Note that the default assignment/copy just copies the pointers:

#include <iostream>
using namespace std;

int main()
{
    Widget w1({ 1, 2, 3, 4, 5 });
    cout << "First special member of w1: " << *w1.d_special_members[0] << "\n";
    Widget w2 = w1;
    *w2.d_special_members[0] = 3;
    cout << "First special member of w1: " << *w1.d_special_members[0] << "\n";
}

yields

First special member of w1: 2
First special member of w1: 3

Answer 1

What you are asking for is an easy way to maintain associations as data is moved to new memory locations. Pointers are far from ideal for this, as you have discovered. What you should be looking for is something relative, like a pointer-to-member. That doesn't quite apply in this case, so I would go with the closest alternative I see: store indices into your sub-structures. So store an index into the vector and a flag indicating the first or second element of the pair (and so on, if your structure gets even more complex).
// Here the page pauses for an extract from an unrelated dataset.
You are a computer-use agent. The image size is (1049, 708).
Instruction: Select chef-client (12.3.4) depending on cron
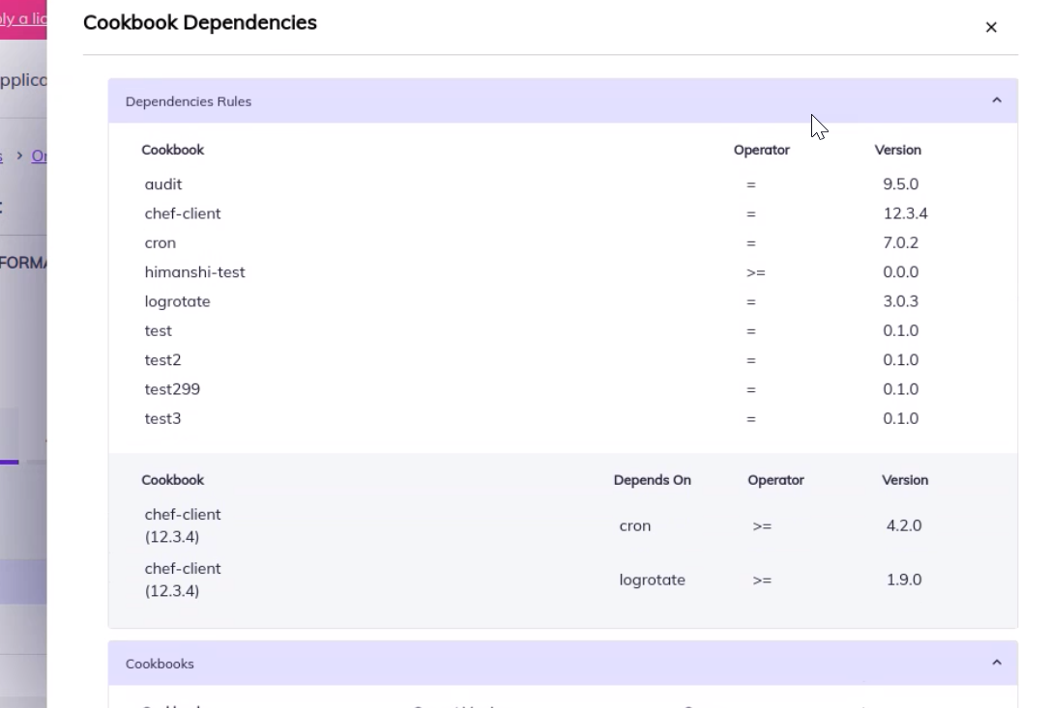(x=183, y=525)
The other alternative I see is to traverse the data in the old object to figure out which element a given special pointer points to -- essentially computing the indices on the fly -- then find the corresponding element in the new object and take its address. (Maybe you could use a calculation to speed this up, but I'm not sure that would be portable.) If there is a lot of lookup and not much copying, this might be better for overall performance. However, I would rather maintain the code that stores indices.

Answer 2

The best way is to use indices. Honestly. It makes moves and copies just work; this is a very useful property because it's so easy to get silently wrong behavior with hand written copies when you add members. A private member function that converts an index into a reference/pointer does not seem very onerous.

That said, there may still be similar situations where indices aren't such a good option. If you, for example have a unordered_map instead of a vector , you could of course still store the keys rather than pointers to the values, but then you are going through an expensive hash.
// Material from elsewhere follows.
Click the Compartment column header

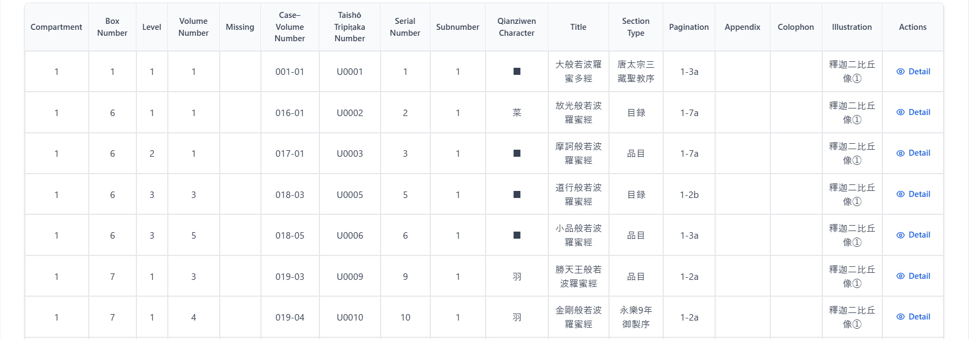[x=56, y=27]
If you really insist on using pointers rather that indices, I'd probably do this:

struct Widget
{
    std::vector<int> d_members;
    std::vector<int*> d_special_members;

    Widget(std::vector<int> members) : d_members(members)
    {
        for (auto& member : d_members)
            if (member % 2 == 0)
                d_special_members.push_back(&member);
    }

    Widget(const Widget& other)
      : d_members(other.d_members)
      , d_special_members(new_special(other))
    {}
    Widget& operator=(const Widget& other) {
        d_members = other.d_members;
        d_special_members = new_special(other);
    }

private:
    vector<int*> new_special(const Widget& other) {
        std::vector<int*> v;
        v.reserve(other.d_special_members.size());
        std::size_t special_index = 0;
        for (std::size_t i = 0; i != d_members.size(); ++i) {
            if (&other.d_members[i] == other.d_special_members[special_index]) {
              v.push_back(&d_members[i});
              ++special_index;
            }
        }
        return v;
    }
};

My implementation runs in linear time and uses no extra space, but exploits the fact (based on your sample code) that there are no repeats in the pointers, and that the pointers are ordered the same as the original data.

I avoid copy and swap because it's not necessary to avoid code duplication and there just isn't any reason for it. It's a possible performance hit to get strong exception safety, that's all. However, writing a generic CAS that gives you strong exception safety with any correctly implemented class is trivial. Class writers should usually not use copy and swap for the assignment operator (there are, no doubt, exceptions).

Answer 3

This work for me for vector of pair s, though it's terribly ugly and I would never use it in real code:

std::vector<std::pair<int, int>> d_members;
std::vector<int*> d_special_members;

Widget(const Widget& other) : d_members(other.d_members) {
   d_special_members.reserve(other.d_special_members.size());
   for (const auto p : other.d_special_members) {
      ptrdiff_t diff = (char*)p - (char*)(&other.d_members[0]);
      d_special_members.push_back((int*)((char*)(&d_members[0]) + diff));
   }
}

For sake of brevity I used only C-like type cast, reinterpret_cast would be better. I am not sure whether this solution does not result in undefined behavior , in fact I guess it does, but I dare to say that most compilers will generate a working program.

Answer 4

I think using indexes instead of pointers is just perfect. You don't need any custom copy code then. For convenience you may want to define a member function converting the index to actual pointer you want. Then your members can be of arbitrary complexity.

private:
    int* getSpecialMemberPointerFromIndex(int specialIndex)
    {
        return &d_member[specialIndex];
    }